Dara, the narrator of this novel, has been asked by his artist-friend Plato to tell the latter's story; but Dara insists he will tell a multi-vocal story and tell it as fiction. Plato serves mostly as a facilitator, bringing Dara back into contact with homeland, and introducing the passionate Zaynab into his life. Dara is a wily storyteller, who simultaneously constructs, and dismantles, orientalist takes on Pakistan: honour killings, gender discrimination, corruption and betrayal - yes: but not for the reasons the Western world assumes. It's the web of political skullduggery Dara decries: he tells the story of his idealistic 1960s youth in the Fatherland (as Pakistan is referred to) and of the companions who sold friends and went off in a rightward direction.

"Fiction, thinly disguised as fact", is only one of Tariq Ali's targets in this wonderfully exuberant and mischievous novel. Naughty pays a price for her success, but earns a fortune on her way to perdition. Zaynab, who really has suffered - in her native Sindh, she's been forced to marry the Koran by her feudal family - refuses to see Islam as the sole enemy (such practices aren't condoned even by extremists). This paradoxically emancipated woman won't go public with her story. But her interview with Naughty successfully narrates gender exploitation from another perspective, linking it to the parallel evils of feudal tradition and bureaucratic corruption, and seeing them overlap with militarism, and militant varieties of Islam.

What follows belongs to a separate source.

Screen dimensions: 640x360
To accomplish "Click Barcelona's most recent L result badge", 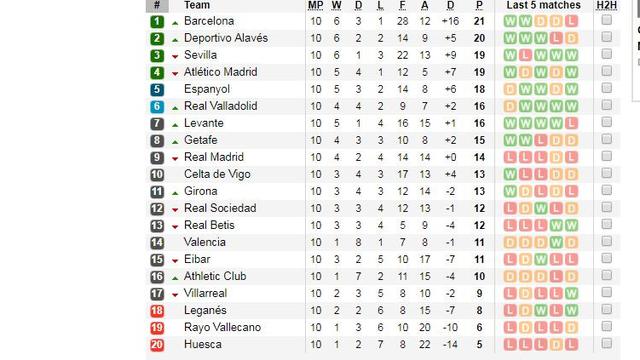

A third strong woman gives Night of the Golden Butterfly its title: Jindie, the Chinese girl from Lahore, whose life is connected to a mighty rebellion of the Huis in the 19th century. Her ancestor, Du Wenxiu, ruled as Sultan from Dali for ten years. We assume that Jindie will write the history; in the interim, Ali does. He deftly intertwines strands of Chinese-Muslim with Indo-Pakistani history in a work which is, we hope, not just the final novel in his Islam quintet, but the first in a series of subcontinental fictions.

It's a dense novel, chronologically elliptical, teeming with articulate characters who write fiction, memoir or journalism; paint; read Stendahl (profusely quoted by Dara) and Diderot (bowdlerised by Naughty). Traditional Punjabi Sufi verses echo modern Urdu poems by rebel poets including Sahir Ludhianvi, who chose to return to India, and Faiz: Pakistan's lyrical voice of conscience and resilience. Classic Chinese novels, including the erotic Jing Ping Mei, give Ali's writing motifs of corruption and self-interest, and possibly influence its structure.

Ali delights in evoking the timbre of Lahore life: its all-male gatherings of intellectuals, its dives and coffee houses, its mixture of erotic tension and sexual repression; its coded class structure and the desperate desire to rise at any cost. He takes us to the Far East to explore contemporaneous histories. Jindie's brother joins the Cultural Revolution to be robbed of identity and history in a searing depiction of the way the Maoists dealt with their minorities. Ali's prose is often rugged, but he portrays Pakistan in a gentler era, with sexual relationships more romantic, politics more idealistic, consumerism less brash. His nostalgia, however, isn't blinkered: in Ayub Khan's regime he sees the roots of what Pakistan is to become.

This jewel box of a novel, written in the voice of a ribald but tender Punjabi cosmopolitan, ultimately bears the signature of a 20th-century internationalist. In an epiphanic conclusion at an exhibition in Lahore, Plato's paintings present a cavalcade of historical events, right up to the Obama regime. Through Dara, Plato and Zaynab, Ali examines home, absence, and how, at times, exile and expatriation become interchangeable. Zaynab will return to taste freedom in Paris and London, but she'll always be drawn back to the Fatherland. And so, it seems, will our restless narrator.